As Steve mentioned I’ve got the great privilege of being the Minister for the Arts and part of my important responsibility is to have charge of the great national collecting institutions. The institutions that play such an important role in telling our story as a nation. That help to frame the way we see ourselves. And also, help to shape the way that we see our future. And today with the unveiling of this fantastic new pavilion, we are really witnessing what is one of the truly important events in the history of our national collecting institutions.
But I do this morning want to start off with a bit of a confession, I often when at an event where we are acknowledging the Australian Defence Force, must confess to feeling a little bit inadequate.

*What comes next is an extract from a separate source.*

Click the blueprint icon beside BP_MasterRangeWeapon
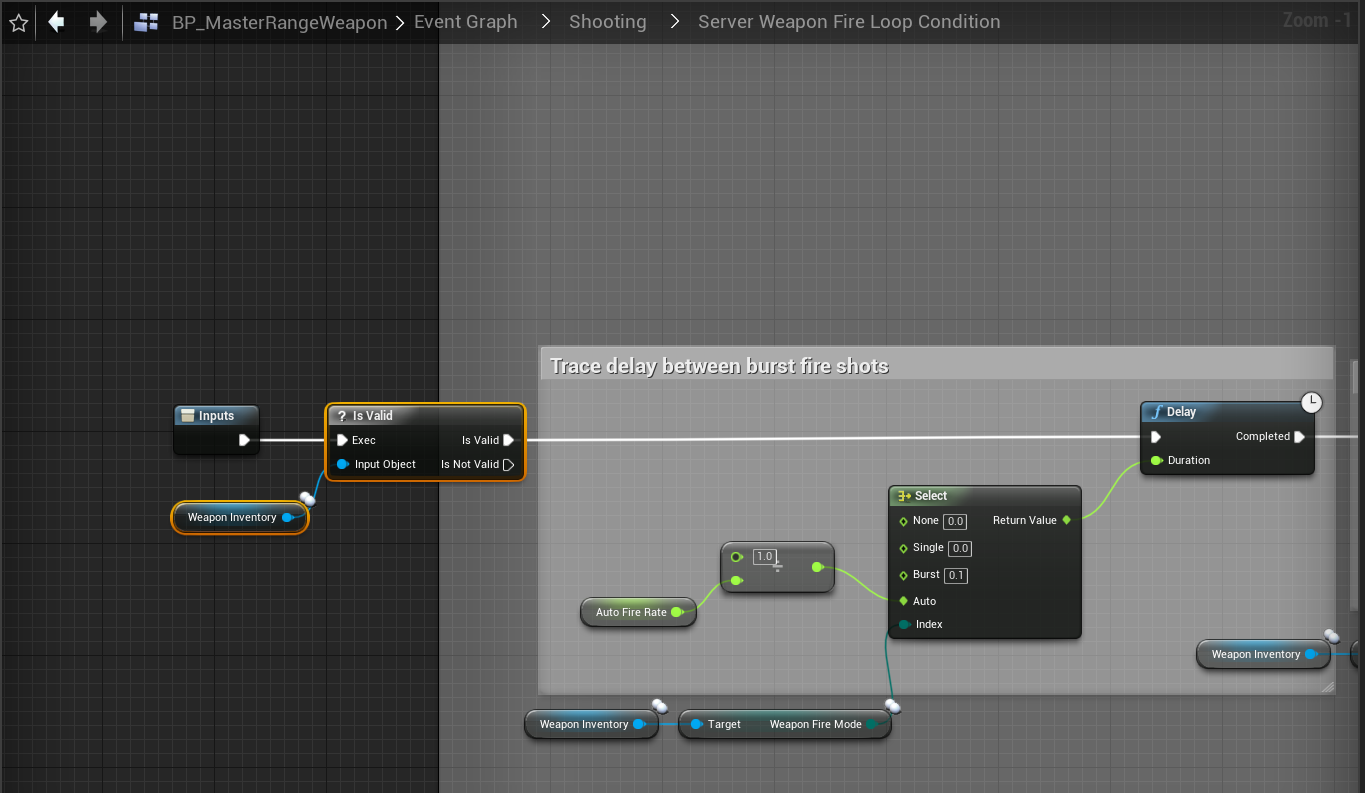1365x793 pixels. pyautogui.click(x=146, y=22)
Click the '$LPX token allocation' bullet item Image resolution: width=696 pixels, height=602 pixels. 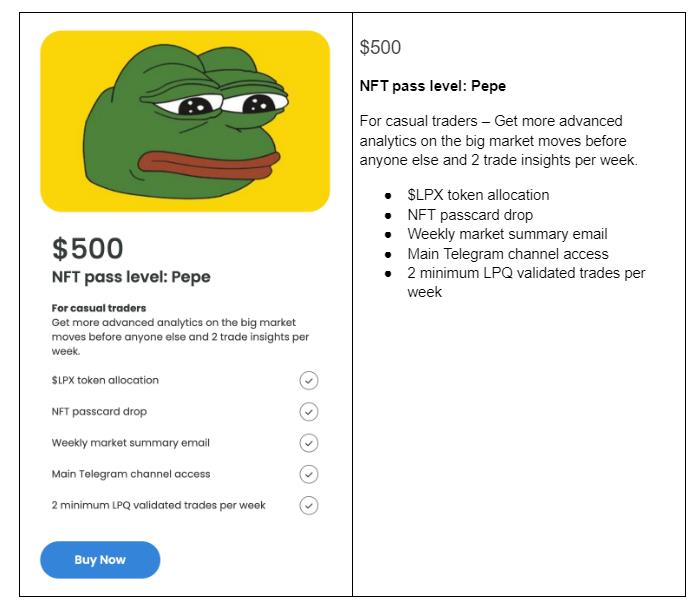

My own military service is fairly modest, I served for 3 years in the Australian Army Psychology Corps. As Private Fifield. And a reservist at that. And Admiral, the closest we got to going tactical was the odd skirmish against the Dental Corps. And we did muse on occasion whether we should change the motto of the Psych Corps to “psych swiftly”. But that never eventuated. But it is indeed always a great honour for me to be in the presence of people who have served in the Australian Defence Force and those who continue to serve.
And while the Australian National Maritime Museum is not a military museum as such, nor a Royal Australian Navy museum as such, it’s impossible to have a museum that focuses on our maritime history without having the Royal Australian Navy and its service at the heart and the centre of such a museum. And it’s just so appropriate in this, the year of the Centenary of the Anzac, that the Australian National Maritime Museum rededicates itself to telling the story of the Royal Australian Navy. And this pavilion is the embodiment of the commitment the museum has.
For those who had the opportunity already to go through this pavilion, you’ll have had the chance to see the stories of those who’ve served. To see the objects that tell the story of their experience in service. To interact with those objects. And my 4 year old I’m sure will be here very soon to do just that. But very importantly, this pavilion embraces and uses digital technology. And all of our national collecting institutions are embracing digitisation. Not only to help people interact, not only to help tell the stories at the physical location, but also to make the holdings of the museums and the stories available online to people around the nation. So that is indeed very important work that the Australian National Maritime Museum is doing.
Can I in conclusion say to those who have served in the ADF, and, in the Navy in particular, and those who continue to serve, thank you. To those who will pass through this wonderful pavilion, can I say welcome. And to those who have helped make this pavilion a possibility, to those who’ve worked so hard to bring this vision to fruition can I say, congratulations.